Understanding The Landscape of Classroom
Management

  • It is difficult to discuss classroom management without deeply understanding the role of context.
  • Understanding classroom management in context must be coupled with clear links to social justice.
  • Social justice issues include the disproportionate office referrals of students of color, those with learning differences, and those who live below the poverty line.

  • Classroom management practices must be equitable and attentive to the particulars of context.
  • Student diversity is becoming greater within the U.S. context.
  • Students’ life experiences and cultural practices are diverse.
  • Teachers often have problems in urban settings because their life experiences do not match students’ religions, preferences, and languages.
  • Teachers must build repertoires to engage with their students on the basis of the particulars of the people and the places in which they live and learn.
  • Effective classroom practices should be anchored to increase student learning.
  • Teachers should allow students to showcase their strengths.
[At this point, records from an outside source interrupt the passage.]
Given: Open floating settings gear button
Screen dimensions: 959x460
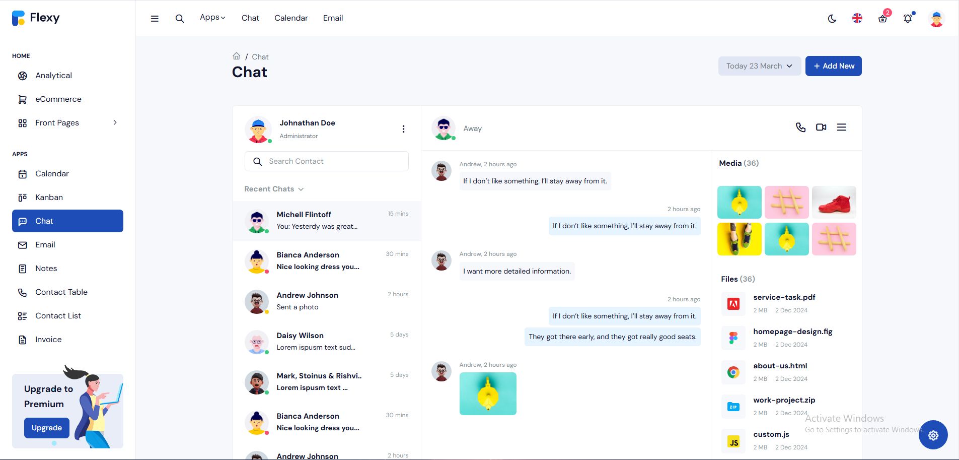Looking at the screenshot, I should click(933, 435).
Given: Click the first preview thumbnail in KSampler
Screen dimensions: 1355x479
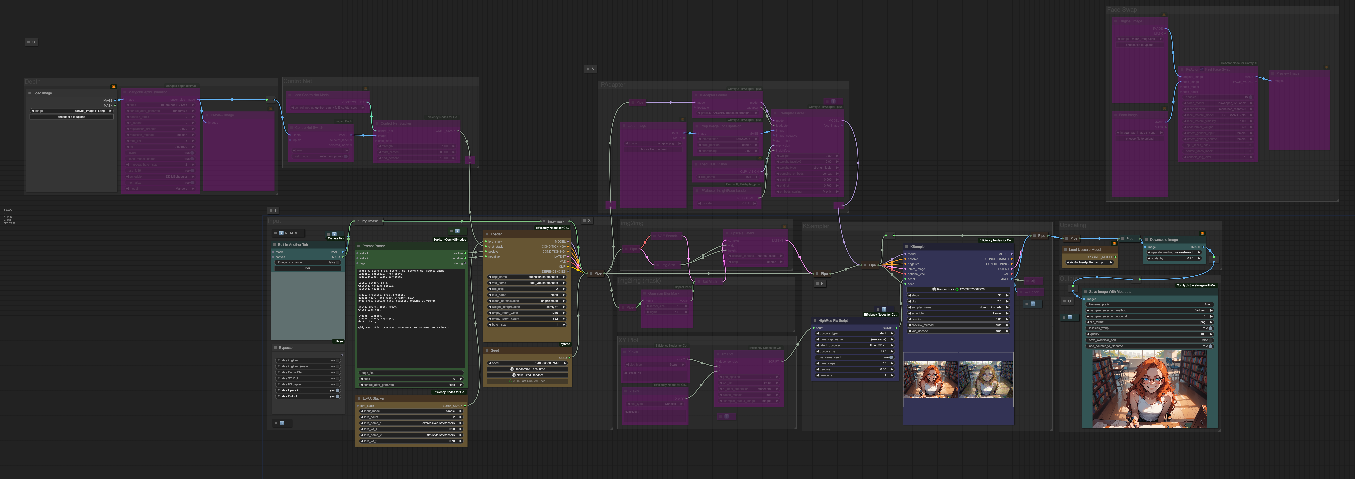Looking at the screenshot, I should pyautogui.click(x=930, y=379).
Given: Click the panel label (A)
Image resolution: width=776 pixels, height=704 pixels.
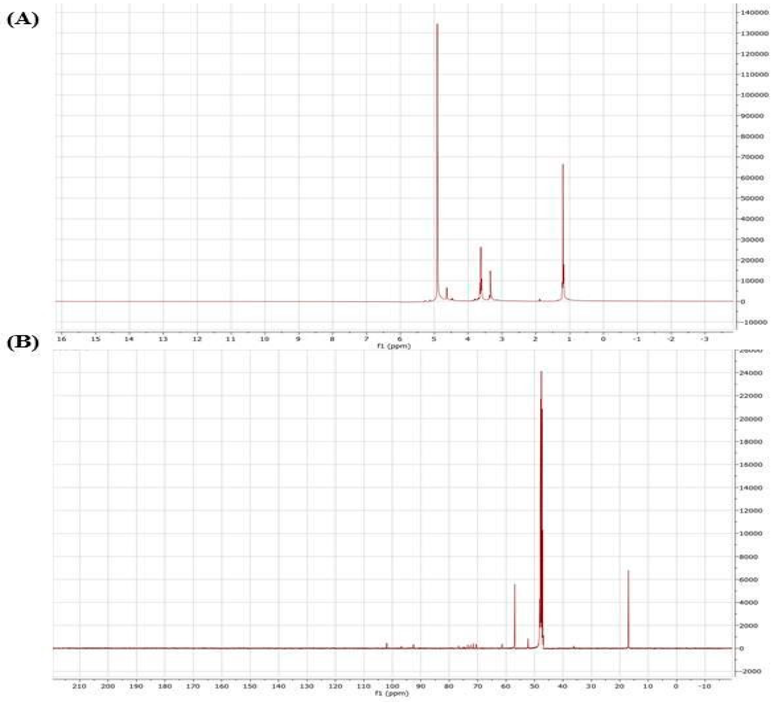Looking at the screenshot, I should pos(23,20).
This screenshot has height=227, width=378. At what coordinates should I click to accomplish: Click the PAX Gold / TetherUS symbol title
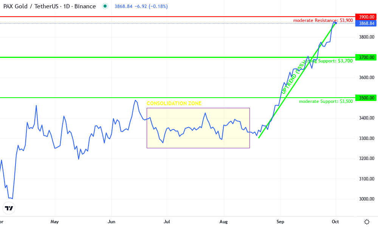50,6

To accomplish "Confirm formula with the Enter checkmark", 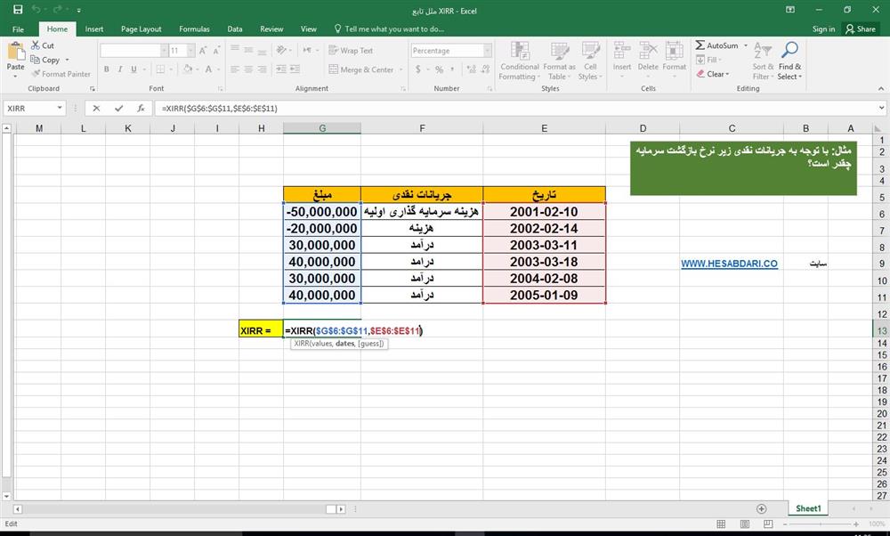I will 117,108.
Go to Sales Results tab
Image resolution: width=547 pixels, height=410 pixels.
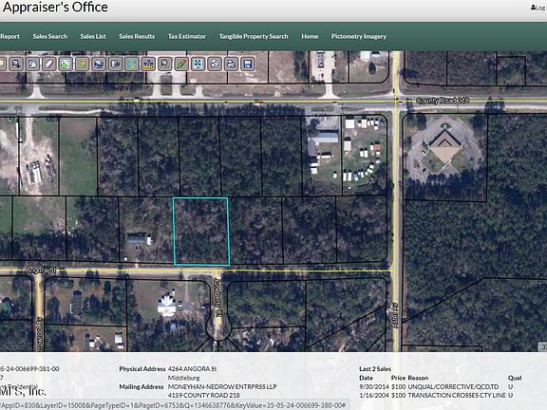pyautogui.click(x=137, y=36)
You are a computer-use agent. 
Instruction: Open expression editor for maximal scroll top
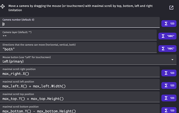(169, 98)
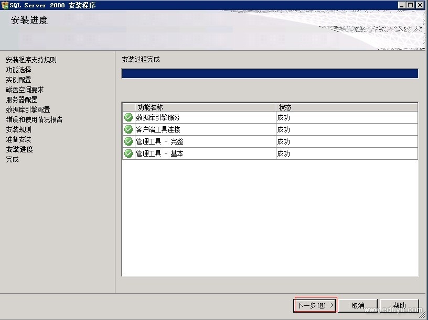This screenshot has width=428, height=320.
Task: Click the 完成 step in sidebar
Action: 12,159
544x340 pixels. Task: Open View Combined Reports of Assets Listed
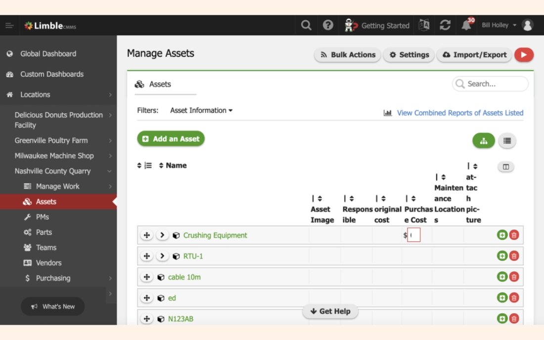(x=459, y=113)
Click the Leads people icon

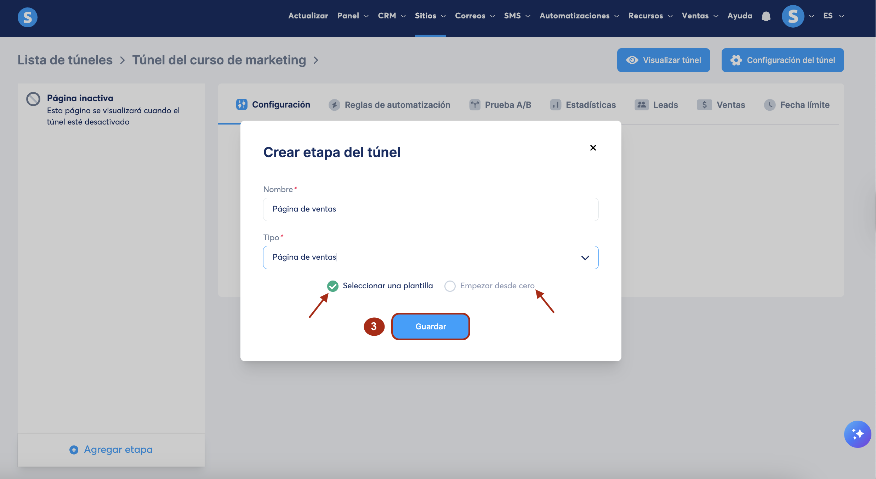click(641, 105)
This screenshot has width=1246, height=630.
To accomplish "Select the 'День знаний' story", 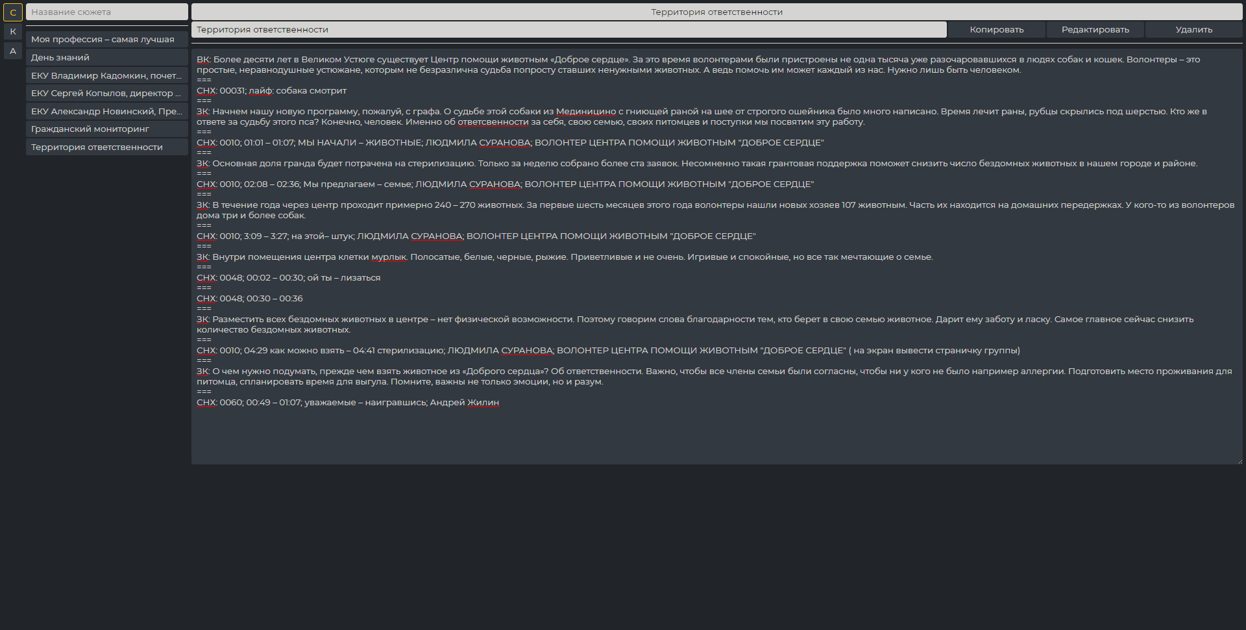I will pos(107,58).
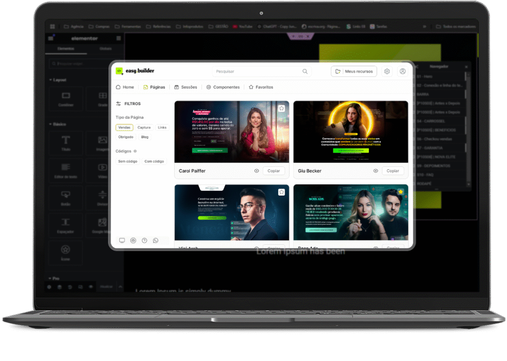Favorite the Carol Paiffer template star

281,108
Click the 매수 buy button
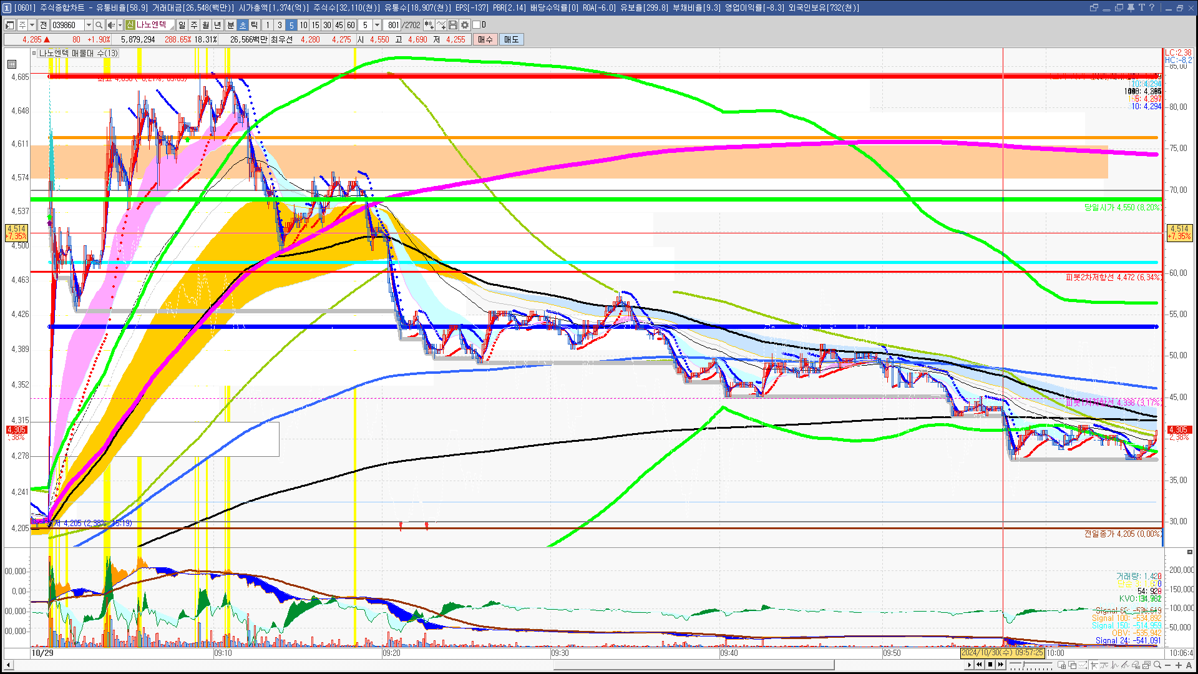Screen dimensions: 1198x674 485,39
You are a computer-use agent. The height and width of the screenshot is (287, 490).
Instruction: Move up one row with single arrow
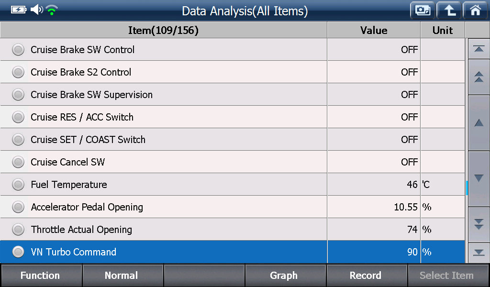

Punishment Referral Patterns

  • The way students are punished needs to be changed.
  • Most punishment referrals originate in the classroom.
  • More times than not the referrals are for students of color and students from lower socioeconomic classes.
  • The time teachers spend handling behavior is time taken away from instruction.
  • Teachers sometimes punish students because they misinterpret student behavior.
  • Teacher-student relationships are crucial.
  • Teacher-student disconnections cause conflicts.
  • Good teacher-student relationships promote learning.
  • Because White teachers and students of color have racialized experiences, incongruence may serve as a roadblock to academic success.

Teacher and Student Congruence

Teacher Influence

  • Teachers play enormous roles in how students conduct themselves.
  • Teachers must avoid distancing themselves from their students by developing knowledge about students’ home lives and cultural backgrounds.
  • Because many teachers adopt color-blind ideologies, pretending they do not “see” race, they are missing important features of students’ identities.

Institutional
Barriers

  • Institutional barriers make it difficult for teachers to demonstrate their care for students.
  • Teachers are sometimes pressured to follow a set frame of discipline approaches.
  • When this happens, it leads to an instructional approach that promotes oppression.
  • Students, in turn, resist this approach, and this resistance causes disconnections.



Incongruent
Classroom
Management

  • Classroom management techniques designed by White-American middle class teachers for White-American middle class students do not meet the needs of many non-middle class non-European students.
  • Conflicts are likely to occur when teachers and students come from different cultural backbrounds.
  • Teachers, therefore, need to implement culturally responsive practices.

Principles that Shape
Culturally Responsive Classroom Management

  • Recognition of teachers’ own ethnocentrism.
  • Knowledge of students’ culture.
  • Understanding of the broader social, economic, and political systems in education.
  • Appropriate management strategies.
  • Development of caring classrooms.